**Directions**
Could you carry on the ridge regression explanation from its last sentence?

**Text excerpt**
Typically in linear regression, the parameter $\theta$ is obtained using $$\theta = (X^TX)^{-1}X^TY$$ In the case of ridge regression (L2 regularization) however, the expression for $\theta$ is the following: $$\theta = (X^TX + \lambda I_d)^{-1}X^TY$$ where d is the number of features \ Note that with d as the number of features and n the number of examples. The dimensions are as follow:

$\theta$ is (d,1)
$X$ is (n,d)
$Y$ is (n,1)

Prediction is done using:

$Y = X \theta$

Ridge regression can be useful for several reasons. It serves as a regularization technique. Moreover, its solution is always defined. The normal equation for the ordinary least sqares requires us to compute the inverse of $X^TX$ which may not exist. The matrix $X^TX + \lambda I_d$ however is always inversible.

Showing that $X^TX + \lambda I_d$ is always inversible

There are multiple ways of showing that the inverse of $X^TX + \lambda I_d$ always exists and oone of those is to show that its determinant cannot be 0.\

One of the properties of determinants, for positive semidefinite matrices at least, is: $$det(A + B) \geq det(A) + det(B)$$ In our case that means: $$det(X^T X + \lambda I_d) \geq det(X^T X) + det(\lambda I_d)$$

We need the two matrices to be positive semidefinite for this to work.\ I will asume $X^T X$ to be positive semidefinite. It's the Hessian of the loss function we optimize so without it being positive semidefinite, the derivative wouldn't be convex which would have prevented us from finding the closed form solution the way we did it. In facr, since $X^T X$ is positive semidefinite we have: $det(X^T X) \geq 0$

$$ \begin{aligned} det(\lambda I_d) & = \lambda^d det(I_d) \\ & = \lambda^d \end{aligned} $$

so for $\lambda > 0$ we have $\lambda^d > 0$ and $\lambda I_d$ is postive semidefinite

Since we have $det(\lambda I_d) = \lambda^d$ and $det(X^T X) \geq 0$, we can now say: $$ det(X^T X) + det(\lambda I_d) \geq \lambda^d > 0$$ Therefore $$ det(X^T X + \lambda I_d) > 0 $$ and the matrix $X^T X + \lambda I_d$ is always inversible

Showing that $(X^TX + \lambda I_d)^{-1}X^TY = X^T(XX^T + \lambda I_n)^{-1}Y$

For this one too there are several solutions. My favorite one is from this blog post by Daniel Seita.

Now, when do we use them? I believe it is

$(X^TX + \lambda I_d)^{-1}X^TY$ when $n > d$
$X^T(XX^T + \lambda I_n)^{-1}Y$ when $d > n$

The reason being that we want the smallest matrix to inverse, since matrix inversion is an expensive operation.

**Data extract**
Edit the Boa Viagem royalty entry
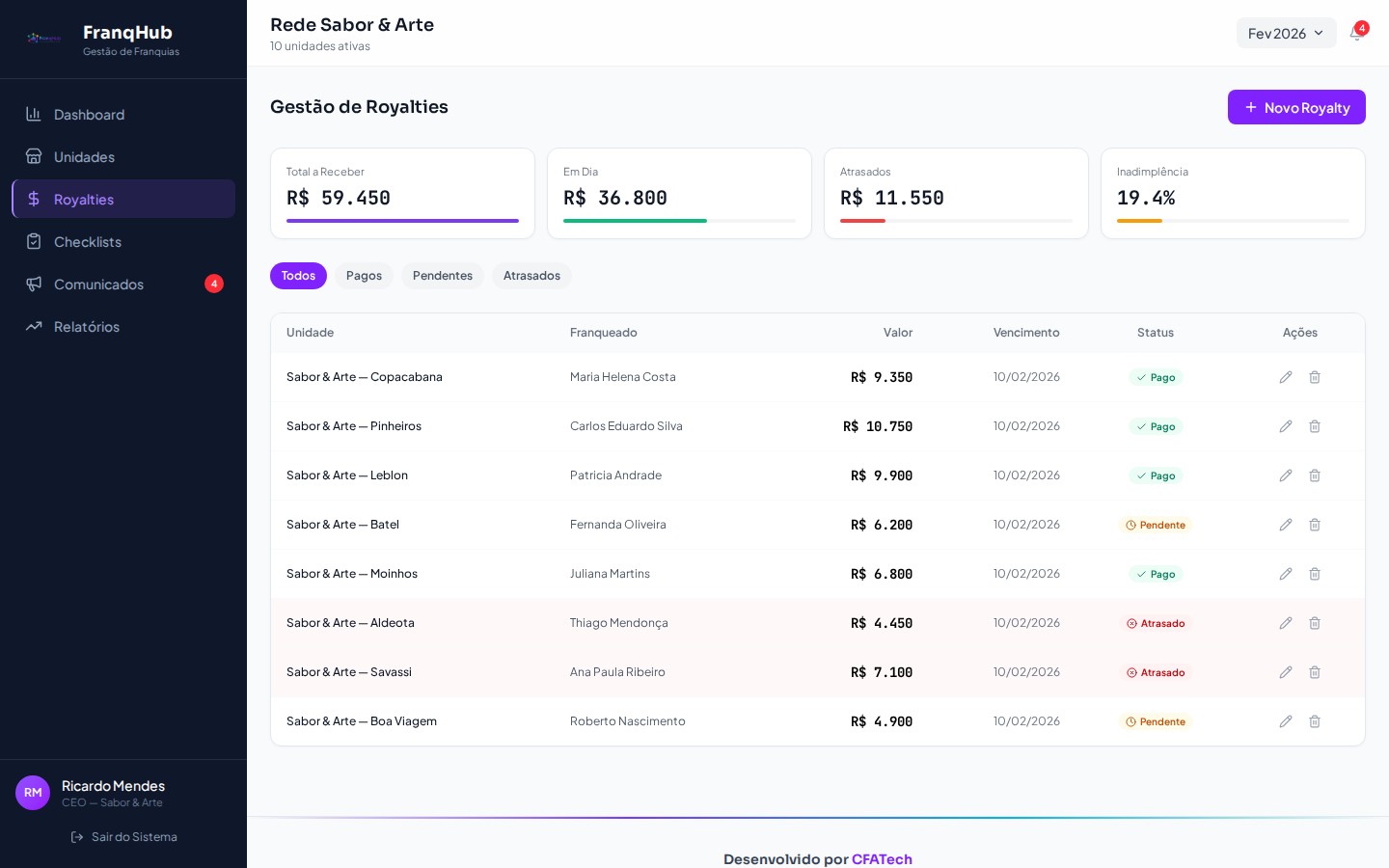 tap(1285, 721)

**Written response**
Code

import pandas as pd
import numpy as np

!wget https://archive.ics.uci.edu/ml/machine-learning-databases/wine-quality/winequality-red.csv -P data

!ls data

winequality-red.csv

def read_data(path):
    data = pd.read_csv(path,sep=";")
    X, Y = data[['fixed acidity', 'volatile acidity', 'citric acid', 'residual sugar',
       'chlorides', 'free sulfur dioxide', 'total sulfur dioxide', 'density',
       'pH', 'sulphates', 'alcohol']], data[["quality"]]
    return X, Y

def split_data(X, Y):
    split = int(0.8 * len(X))
    X_train,Y_train = X[:split].values, Y[:split].values
    X_test, Y_test = X[split:].values, Y[split:].values
    return (X_train,Y_train), (X_test, Y_test)

X,Y = read_data("data/winequality-red.csv")

(X_train,Y_train), (X_test, Y_test) = split_data(X, Y)

def mse(Y,Y_hat): return np.mean((Y-Y_hat)**2)

def LSO(X, Y):
    """
    Computes 𝜃 using the normal equation
    """
    theta = np.linalg.inv(X.T @ X) @ X.T @ Y
    return theta

theta1 = LSO(X_train,Y_train)
print(f"train error : {mse(X_train @ theta1, Y_train)}")
print(f"test error : {mse(X_test @ theta1, Y_test)}")

train error : 0.41601754667558516
test error : 0.4315544880376387

def ridge(X, Y, l=0.1):
    """
    Computes 𝜃 using ridge regression with the first expression
    """
    theta = np.linalg.inv(X.T @ X + (l*np.eye(X.shape[1])) ) @ X.T @ Y
    return theta
    
theta2 = ridge(X_train,Y_train)
print(f"train error : {mse(X_train @ theta2, Y_train)}")
print(f"test error : {mse(X_test @ theta2, Y_test)}")

train error : 0.416193401976357
test error : 0.4321054875487965

def ridge_2(X, Y, l=0.1):
    """
    Computes 𝜃 using ridge regression with the second expression
    """
    theta = X.T @ np.linalg.inv(X @ X.T + (l*np.eye(X.shape[0])) ) @ Y
    return theta
    
theta3 = ridge_2(X_train,Y_train)
print(f"train error : {mse(X_train @ theta3, Y_train)}")
print(f"test error : {mse(X_test @ theta3, Y_test)}")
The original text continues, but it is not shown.